Extensible unions are less efficient than non-extensible unions. Furthermore, non-extensible unions are not expressible through other means in the language. As such, we propose both features living side by side.

However, we could decide that only extensible unions should exist, and do away with unions as currently defined. This would go against various places in Fuchsia where unions represent performance critical messages, and where there is little extension expectation, e.g. fuchsia.io/NodeInfo, fuchsia.net/IpAddress.

Pros and Cons of Keeping Static Unions

Pros

  • Compared to a union, an extensible union incurs an 8 byte cost (for the size of the envelope, and number of handles). Additionally, extensible unions' data is always stored out-of-line (i.e., an additional 8 bytes for the data pointer), whereas only nullable unions' data are stored out-of-line.
  • Because of the encoding of unions, it is not possible to express them with other primitives in FIDL. As such, should they be removed from the language, some classes of messages could not be expressed anymore as compactly and efficiently.
  • In some cases, and depending on their use, unions can be represented as efficiently but differently; however, that is the exception not the norm. One example that could be rewritten without using union is the fuchsia.net.stack/InterfaceAddressChangeEvent used only in the fuchsia.net.stack/InterfaceAddressChange where the InterfaceAddress could directly be written, with an enum to indicate whether it is added or removed.

Cons

  • Keeping both static unions and extensible unions forces complexity in the compiler, the JSON IR, all backends, as well as encoding/decoding. The gains are minimal: the size difference is marginal, in a world where FIDL encoding is not particularly size efficient in the first place. Furthermore, decoding of extensible unions can be done in place if needed.
  • As an example of how minimal the gains are, here is the analysis for fuchsia.io/NodeInfo:
    • Today NodeInfo has 6 options: service (size 1), file (size 4), directory (size 1), pipe (size 4), vmofile (size 24), device (size 4).
    • As such, the total size of a NodeInfo is always 32 bytes, i.e., tag + max(size of options) = 8 + 24 = 32.
    • With extensible unions, NodeInfo size would depend on the option being encoded. There is always a 16 byte ‘tax’ (vs. 8), so the respective sizes would be: service = 24, file = 24, directory = 24, pipe = 24, vmofile = 40, device = 24.
    • So, in all cases, we're shaving off 8 bytes, except in the case of a vmofile where we are adding an additional 8 bytes.
  • The complexity in the language of having both static unions and extensible unions is also a worry. We expect library authors to waver between using one vs the other, when choosing extensible unions is a safer long term choice, for very little cost.

All in all, we decided to replace static unions with extensible unions.

Tag vs Ordinal

We use ordinal to denote the internal numeric value assigned to fields, i.e., the value calculated through hashing. We use tag to denote the representation of the variants in bindings: in Go this may be constants of a type alias, in Dart this may be an enum.

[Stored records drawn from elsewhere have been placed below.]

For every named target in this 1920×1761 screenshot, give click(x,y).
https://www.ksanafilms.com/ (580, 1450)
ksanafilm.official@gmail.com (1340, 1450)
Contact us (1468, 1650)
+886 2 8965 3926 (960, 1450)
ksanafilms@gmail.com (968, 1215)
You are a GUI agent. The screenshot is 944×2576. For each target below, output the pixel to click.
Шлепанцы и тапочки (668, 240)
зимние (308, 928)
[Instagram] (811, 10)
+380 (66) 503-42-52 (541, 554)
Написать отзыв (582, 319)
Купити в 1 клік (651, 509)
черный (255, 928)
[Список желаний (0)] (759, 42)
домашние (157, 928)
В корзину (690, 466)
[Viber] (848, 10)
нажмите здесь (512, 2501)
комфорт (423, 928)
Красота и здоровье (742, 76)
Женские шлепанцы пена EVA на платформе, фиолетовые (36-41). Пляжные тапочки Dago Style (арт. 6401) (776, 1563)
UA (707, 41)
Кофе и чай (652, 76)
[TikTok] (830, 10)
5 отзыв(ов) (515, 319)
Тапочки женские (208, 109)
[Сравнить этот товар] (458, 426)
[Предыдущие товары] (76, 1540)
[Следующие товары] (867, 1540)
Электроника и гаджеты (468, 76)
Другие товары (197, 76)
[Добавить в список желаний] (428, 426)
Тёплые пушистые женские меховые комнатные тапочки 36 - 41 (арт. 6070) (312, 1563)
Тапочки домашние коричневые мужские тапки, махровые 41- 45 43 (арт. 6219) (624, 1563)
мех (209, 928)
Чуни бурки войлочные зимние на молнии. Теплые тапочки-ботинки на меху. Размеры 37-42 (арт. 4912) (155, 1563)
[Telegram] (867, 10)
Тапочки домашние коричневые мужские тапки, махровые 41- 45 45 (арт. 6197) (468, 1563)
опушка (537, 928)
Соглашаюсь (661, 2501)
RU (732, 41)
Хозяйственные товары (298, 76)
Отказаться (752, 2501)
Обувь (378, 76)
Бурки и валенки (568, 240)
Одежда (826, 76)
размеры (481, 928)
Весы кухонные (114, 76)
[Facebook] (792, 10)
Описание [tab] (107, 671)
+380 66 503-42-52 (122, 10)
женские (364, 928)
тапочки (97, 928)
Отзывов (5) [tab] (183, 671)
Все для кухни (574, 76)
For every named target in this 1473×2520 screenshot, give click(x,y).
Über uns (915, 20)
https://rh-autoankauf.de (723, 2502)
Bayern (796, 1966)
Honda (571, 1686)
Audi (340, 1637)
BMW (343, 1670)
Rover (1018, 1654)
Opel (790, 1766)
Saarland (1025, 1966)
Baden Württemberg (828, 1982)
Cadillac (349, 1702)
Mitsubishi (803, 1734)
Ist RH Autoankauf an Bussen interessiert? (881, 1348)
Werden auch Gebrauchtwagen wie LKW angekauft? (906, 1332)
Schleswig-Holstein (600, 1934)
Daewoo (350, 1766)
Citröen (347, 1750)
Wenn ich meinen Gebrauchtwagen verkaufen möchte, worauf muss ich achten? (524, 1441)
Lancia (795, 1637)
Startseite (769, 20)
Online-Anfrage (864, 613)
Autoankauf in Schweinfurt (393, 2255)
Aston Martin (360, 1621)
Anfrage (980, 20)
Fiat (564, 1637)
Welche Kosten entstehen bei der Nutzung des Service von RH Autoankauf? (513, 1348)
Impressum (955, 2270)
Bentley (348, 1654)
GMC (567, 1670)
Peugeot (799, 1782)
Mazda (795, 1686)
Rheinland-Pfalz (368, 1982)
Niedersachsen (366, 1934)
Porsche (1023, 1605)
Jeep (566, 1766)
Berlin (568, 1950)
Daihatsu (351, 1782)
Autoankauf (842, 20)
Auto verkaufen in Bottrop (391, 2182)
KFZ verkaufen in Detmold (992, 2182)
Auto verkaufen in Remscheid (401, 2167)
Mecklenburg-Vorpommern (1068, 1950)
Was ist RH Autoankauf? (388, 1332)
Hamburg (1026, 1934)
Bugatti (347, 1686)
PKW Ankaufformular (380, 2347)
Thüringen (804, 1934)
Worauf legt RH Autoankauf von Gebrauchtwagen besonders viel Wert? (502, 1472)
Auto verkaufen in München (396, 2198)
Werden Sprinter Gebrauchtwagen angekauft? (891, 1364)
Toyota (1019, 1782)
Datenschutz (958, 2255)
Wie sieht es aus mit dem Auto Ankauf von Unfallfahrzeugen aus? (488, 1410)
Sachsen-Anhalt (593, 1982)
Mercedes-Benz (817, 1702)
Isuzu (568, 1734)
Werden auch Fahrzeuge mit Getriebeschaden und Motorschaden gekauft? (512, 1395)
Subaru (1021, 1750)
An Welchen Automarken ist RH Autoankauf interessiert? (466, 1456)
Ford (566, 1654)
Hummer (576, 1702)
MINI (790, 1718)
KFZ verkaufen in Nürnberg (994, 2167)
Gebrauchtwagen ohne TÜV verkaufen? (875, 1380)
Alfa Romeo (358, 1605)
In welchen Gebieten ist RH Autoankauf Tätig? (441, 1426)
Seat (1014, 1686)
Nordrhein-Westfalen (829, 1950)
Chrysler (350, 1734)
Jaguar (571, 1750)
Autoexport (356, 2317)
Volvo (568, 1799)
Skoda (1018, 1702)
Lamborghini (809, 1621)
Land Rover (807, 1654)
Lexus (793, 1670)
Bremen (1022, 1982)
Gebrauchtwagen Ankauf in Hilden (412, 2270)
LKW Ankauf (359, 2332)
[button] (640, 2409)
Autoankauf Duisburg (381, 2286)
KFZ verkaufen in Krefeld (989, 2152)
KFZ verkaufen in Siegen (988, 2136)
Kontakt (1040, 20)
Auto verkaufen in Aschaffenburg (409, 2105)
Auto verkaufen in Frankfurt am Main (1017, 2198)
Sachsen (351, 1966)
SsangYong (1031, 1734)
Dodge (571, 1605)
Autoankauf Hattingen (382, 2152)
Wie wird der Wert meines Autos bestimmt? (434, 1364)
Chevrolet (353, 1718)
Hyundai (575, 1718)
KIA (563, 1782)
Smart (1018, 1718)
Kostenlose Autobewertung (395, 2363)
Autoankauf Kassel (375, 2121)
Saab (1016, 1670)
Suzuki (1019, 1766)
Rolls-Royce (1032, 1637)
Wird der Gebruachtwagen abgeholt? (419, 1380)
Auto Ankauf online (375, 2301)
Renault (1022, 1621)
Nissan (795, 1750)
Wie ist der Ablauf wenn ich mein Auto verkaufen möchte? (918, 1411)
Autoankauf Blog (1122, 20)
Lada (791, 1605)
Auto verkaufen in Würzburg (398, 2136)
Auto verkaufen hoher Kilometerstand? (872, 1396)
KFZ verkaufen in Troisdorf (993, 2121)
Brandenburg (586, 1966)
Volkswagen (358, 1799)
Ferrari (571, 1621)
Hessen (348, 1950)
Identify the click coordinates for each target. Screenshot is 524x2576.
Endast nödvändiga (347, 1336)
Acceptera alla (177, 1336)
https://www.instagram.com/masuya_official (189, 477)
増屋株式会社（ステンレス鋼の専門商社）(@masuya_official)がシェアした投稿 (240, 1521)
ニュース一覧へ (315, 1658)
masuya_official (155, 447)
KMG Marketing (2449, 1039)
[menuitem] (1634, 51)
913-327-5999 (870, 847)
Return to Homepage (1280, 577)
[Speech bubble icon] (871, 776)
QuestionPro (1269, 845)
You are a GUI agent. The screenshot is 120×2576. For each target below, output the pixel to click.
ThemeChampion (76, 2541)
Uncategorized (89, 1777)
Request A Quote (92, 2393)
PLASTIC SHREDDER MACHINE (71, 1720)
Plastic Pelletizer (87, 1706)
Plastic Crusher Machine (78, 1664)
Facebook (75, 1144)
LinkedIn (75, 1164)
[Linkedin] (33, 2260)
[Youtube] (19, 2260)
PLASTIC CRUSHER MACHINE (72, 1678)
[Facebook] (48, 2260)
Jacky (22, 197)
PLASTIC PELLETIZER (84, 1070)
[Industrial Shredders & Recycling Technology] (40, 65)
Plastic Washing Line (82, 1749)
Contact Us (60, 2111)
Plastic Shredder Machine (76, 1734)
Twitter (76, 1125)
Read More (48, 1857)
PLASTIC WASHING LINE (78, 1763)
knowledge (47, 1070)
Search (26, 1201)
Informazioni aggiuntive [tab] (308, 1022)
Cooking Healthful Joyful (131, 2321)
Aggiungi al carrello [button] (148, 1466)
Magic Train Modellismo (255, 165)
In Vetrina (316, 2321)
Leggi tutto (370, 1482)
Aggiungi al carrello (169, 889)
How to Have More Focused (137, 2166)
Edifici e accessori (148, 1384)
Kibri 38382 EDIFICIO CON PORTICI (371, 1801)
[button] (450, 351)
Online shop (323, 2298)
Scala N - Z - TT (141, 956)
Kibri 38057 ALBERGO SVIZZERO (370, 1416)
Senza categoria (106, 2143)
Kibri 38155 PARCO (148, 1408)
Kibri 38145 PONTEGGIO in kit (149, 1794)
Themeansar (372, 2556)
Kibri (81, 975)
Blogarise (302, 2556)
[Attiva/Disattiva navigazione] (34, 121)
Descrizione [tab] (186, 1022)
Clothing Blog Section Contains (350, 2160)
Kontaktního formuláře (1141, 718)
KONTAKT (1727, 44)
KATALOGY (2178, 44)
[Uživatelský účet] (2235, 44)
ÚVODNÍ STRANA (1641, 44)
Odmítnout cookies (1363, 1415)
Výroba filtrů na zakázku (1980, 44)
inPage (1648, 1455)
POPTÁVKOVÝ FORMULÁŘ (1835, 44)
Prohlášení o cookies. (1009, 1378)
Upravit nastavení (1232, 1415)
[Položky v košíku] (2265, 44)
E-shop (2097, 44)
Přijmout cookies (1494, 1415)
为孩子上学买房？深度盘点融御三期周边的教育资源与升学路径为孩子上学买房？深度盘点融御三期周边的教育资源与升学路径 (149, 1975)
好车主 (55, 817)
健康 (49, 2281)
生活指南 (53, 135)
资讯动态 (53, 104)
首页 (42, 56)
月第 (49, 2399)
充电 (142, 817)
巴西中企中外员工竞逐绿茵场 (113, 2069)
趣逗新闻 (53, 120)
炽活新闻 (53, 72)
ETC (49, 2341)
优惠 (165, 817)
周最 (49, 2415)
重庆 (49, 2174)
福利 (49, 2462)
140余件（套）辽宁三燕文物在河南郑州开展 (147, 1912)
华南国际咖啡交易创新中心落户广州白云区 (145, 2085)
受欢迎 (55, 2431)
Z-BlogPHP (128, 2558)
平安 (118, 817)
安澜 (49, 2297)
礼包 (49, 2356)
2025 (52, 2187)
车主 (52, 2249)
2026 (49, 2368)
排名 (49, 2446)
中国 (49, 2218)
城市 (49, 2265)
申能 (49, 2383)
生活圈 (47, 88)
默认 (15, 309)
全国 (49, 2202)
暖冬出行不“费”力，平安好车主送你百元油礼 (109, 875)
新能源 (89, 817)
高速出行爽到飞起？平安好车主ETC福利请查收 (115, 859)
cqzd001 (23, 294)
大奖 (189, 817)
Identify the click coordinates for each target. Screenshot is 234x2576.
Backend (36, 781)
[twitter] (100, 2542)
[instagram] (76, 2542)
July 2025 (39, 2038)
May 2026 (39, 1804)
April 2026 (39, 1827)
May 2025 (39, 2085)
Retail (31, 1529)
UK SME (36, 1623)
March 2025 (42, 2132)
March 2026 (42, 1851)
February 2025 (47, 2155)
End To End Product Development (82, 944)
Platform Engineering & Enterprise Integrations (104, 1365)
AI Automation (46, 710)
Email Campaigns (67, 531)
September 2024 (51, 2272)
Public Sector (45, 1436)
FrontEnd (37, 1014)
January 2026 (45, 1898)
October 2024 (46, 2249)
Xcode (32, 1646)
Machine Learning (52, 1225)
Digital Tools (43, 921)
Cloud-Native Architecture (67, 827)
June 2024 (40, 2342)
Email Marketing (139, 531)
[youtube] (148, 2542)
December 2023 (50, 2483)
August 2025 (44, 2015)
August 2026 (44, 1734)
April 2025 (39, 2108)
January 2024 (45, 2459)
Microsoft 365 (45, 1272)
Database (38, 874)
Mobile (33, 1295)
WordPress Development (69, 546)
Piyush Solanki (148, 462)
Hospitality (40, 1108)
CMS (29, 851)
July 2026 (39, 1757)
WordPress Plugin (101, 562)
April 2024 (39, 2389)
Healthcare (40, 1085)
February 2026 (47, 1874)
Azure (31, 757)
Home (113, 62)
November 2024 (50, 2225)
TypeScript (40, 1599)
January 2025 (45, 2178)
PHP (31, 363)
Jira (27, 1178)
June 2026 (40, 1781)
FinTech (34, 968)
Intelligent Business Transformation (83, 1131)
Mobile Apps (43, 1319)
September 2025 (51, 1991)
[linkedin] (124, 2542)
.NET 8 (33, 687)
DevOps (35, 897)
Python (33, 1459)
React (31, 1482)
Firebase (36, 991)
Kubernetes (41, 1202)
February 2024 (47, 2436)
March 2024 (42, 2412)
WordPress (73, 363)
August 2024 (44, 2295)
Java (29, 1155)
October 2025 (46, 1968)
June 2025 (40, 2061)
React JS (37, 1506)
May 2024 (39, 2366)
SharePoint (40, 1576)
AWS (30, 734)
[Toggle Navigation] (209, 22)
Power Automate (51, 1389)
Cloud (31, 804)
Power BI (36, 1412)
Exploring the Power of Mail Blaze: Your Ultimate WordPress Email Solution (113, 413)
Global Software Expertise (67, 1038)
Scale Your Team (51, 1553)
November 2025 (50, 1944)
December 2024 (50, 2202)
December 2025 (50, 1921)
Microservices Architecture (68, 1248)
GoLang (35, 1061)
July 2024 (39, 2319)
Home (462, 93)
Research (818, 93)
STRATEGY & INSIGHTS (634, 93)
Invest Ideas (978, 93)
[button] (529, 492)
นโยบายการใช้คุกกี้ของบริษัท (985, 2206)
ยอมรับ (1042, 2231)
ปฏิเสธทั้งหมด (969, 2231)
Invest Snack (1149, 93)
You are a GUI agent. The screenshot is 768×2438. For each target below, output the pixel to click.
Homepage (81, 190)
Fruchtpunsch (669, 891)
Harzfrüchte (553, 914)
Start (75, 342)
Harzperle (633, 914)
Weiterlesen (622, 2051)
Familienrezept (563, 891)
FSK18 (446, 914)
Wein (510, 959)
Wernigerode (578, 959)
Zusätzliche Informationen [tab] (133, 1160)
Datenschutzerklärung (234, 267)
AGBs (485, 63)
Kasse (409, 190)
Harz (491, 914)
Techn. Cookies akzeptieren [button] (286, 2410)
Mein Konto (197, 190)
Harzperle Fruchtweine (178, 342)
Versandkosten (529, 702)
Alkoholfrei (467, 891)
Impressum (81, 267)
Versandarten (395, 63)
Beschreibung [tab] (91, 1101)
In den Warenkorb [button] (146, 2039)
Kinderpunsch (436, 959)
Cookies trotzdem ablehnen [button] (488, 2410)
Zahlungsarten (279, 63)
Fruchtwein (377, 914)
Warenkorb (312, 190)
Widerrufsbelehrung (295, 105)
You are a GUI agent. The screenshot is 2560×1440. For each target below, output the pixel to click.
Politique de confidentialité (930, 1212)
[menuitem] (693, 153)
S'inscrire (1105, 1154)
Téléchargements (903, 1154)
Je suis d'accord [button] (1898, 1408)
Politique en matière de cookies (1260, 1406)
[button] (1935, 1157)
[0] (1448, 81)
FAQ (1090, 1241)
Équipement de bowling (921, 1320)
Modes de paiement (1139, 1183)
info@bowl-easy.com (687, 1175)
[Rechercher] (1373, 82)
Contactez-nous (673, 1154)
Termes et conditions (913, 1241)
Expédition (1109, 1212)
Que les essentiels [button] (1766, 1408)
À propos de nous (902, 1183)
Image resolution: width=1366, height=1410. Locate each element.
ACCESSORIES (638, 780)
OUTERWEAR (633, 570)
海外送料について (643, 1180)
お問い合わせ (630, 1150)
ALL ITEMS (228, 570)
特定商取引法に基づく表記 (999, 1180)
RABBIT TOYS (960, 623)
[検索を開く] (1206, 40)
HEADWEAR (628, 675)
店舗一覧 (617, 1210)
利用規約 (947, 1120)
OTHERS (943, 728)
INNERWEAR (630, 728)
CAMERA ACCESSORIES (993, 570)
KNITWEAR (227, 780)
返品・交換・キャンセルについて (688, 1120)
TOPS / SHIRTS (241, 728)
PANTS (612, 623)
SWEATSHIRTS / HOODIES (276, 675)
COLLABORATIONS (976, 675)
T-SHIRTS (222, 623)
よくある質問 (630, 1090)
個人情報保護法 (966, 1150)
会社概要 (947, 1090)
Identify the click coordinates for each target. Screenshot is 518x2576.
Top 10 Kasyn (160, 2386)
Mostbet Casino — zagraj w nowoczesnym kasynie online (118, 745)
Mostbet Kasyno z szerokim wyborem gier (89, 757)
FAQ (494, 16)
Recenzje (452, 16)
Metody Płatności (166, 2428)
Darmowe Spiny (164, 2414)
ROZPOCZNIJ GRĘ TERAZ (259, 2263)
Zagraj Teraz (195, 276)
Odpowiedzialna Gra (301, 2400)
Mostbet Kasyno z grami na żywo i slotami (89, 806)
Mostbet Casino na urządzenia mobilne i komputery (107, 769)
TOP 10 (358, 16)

The fidlc compiler deals with ordinals only. Developers would most likely deal with tags only. And bindings provide translation from the high-level tag, to the low-level internal ordinal.

No Empty Extensible Unions

During the design phase, we considered having extensible unions be empty. However, we chose to disallow that in the end: choosing a nullable extensible union with a single variant (e.g., an empty struct) clearly models the intent. This also avoids having two “unit” values for extensible unions i.e., a null value and an empty value.

Prior art and references

  • Protocol buffers has oneof.
  • FlatBuffers‘s unions aren’t extensible except under special circumstances.